Lightboard Lessons: Perfect Forward Secrecy
Hi John,
Thanks a lot for keeping promise :-) Great lesson!!
I am a bit puzzled about how client uses it's random integer. You stated that client is using known (provided by server) prime number, modulo and value A to calculate its own value B. If so what client random integer is used for?
If client uses only values that are public (prime number, modulo and value A) - if I am not wrong those are not encrypted, so can be picked up from stored session - then anyone can recreate value B - or I am wrong here?
Next question - what is purpose of generating pre-master secret? In case of RSA it's necessary because only client generates pre-master secret and then sends it to server.
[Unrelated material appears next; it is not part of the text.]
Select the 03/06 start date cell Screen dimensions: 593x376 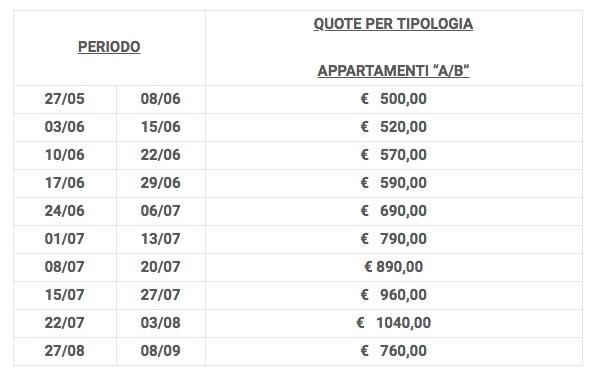(65, 127)
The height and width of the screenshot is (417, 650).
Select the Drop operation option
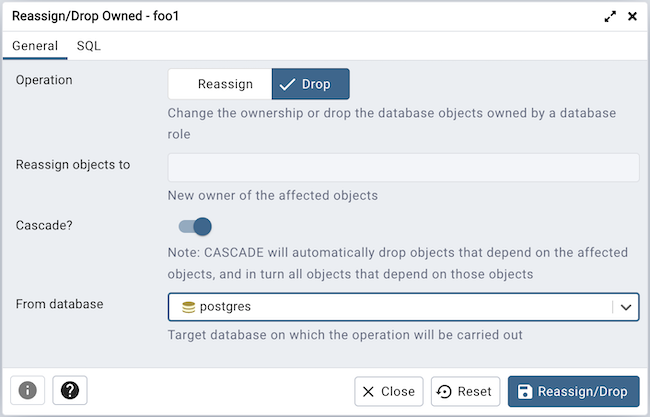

But in case of DH both client and server are able to generate the same pre-master after exchanging A and B values, so why not generate master secret skipping pre-master?
I assume that never sending pre-master secret over the wire is the reason why asymmetric encryption is not necessary and DH is safer than RSA?
What is necessary to compromise TLS session in this case - both server and client random integer? Those are only two pieces of info that are never exchanged and if I am right discarded after given session is over?
I am not sure as well what is exact difference between ephemeral and not ephemeral cipher suite. You said that in case of ephemeral for every session new random integers are chosen - so far so good
But what if ephemeral is not used? For given client, server is always using same random integer? Seems a bit unlikely, server would have to store a lot of info (like client to random integer mapping) for a long time.
Is random integer only piece that is changing, so for every client and every session server is using the same prime number and modulo?
Last but not least :-) I assume that server is still sending it's certificate so client can verify server identity, only difference is that public key from server certificate is never used for encrypting any piece of exchanged data?
Piotr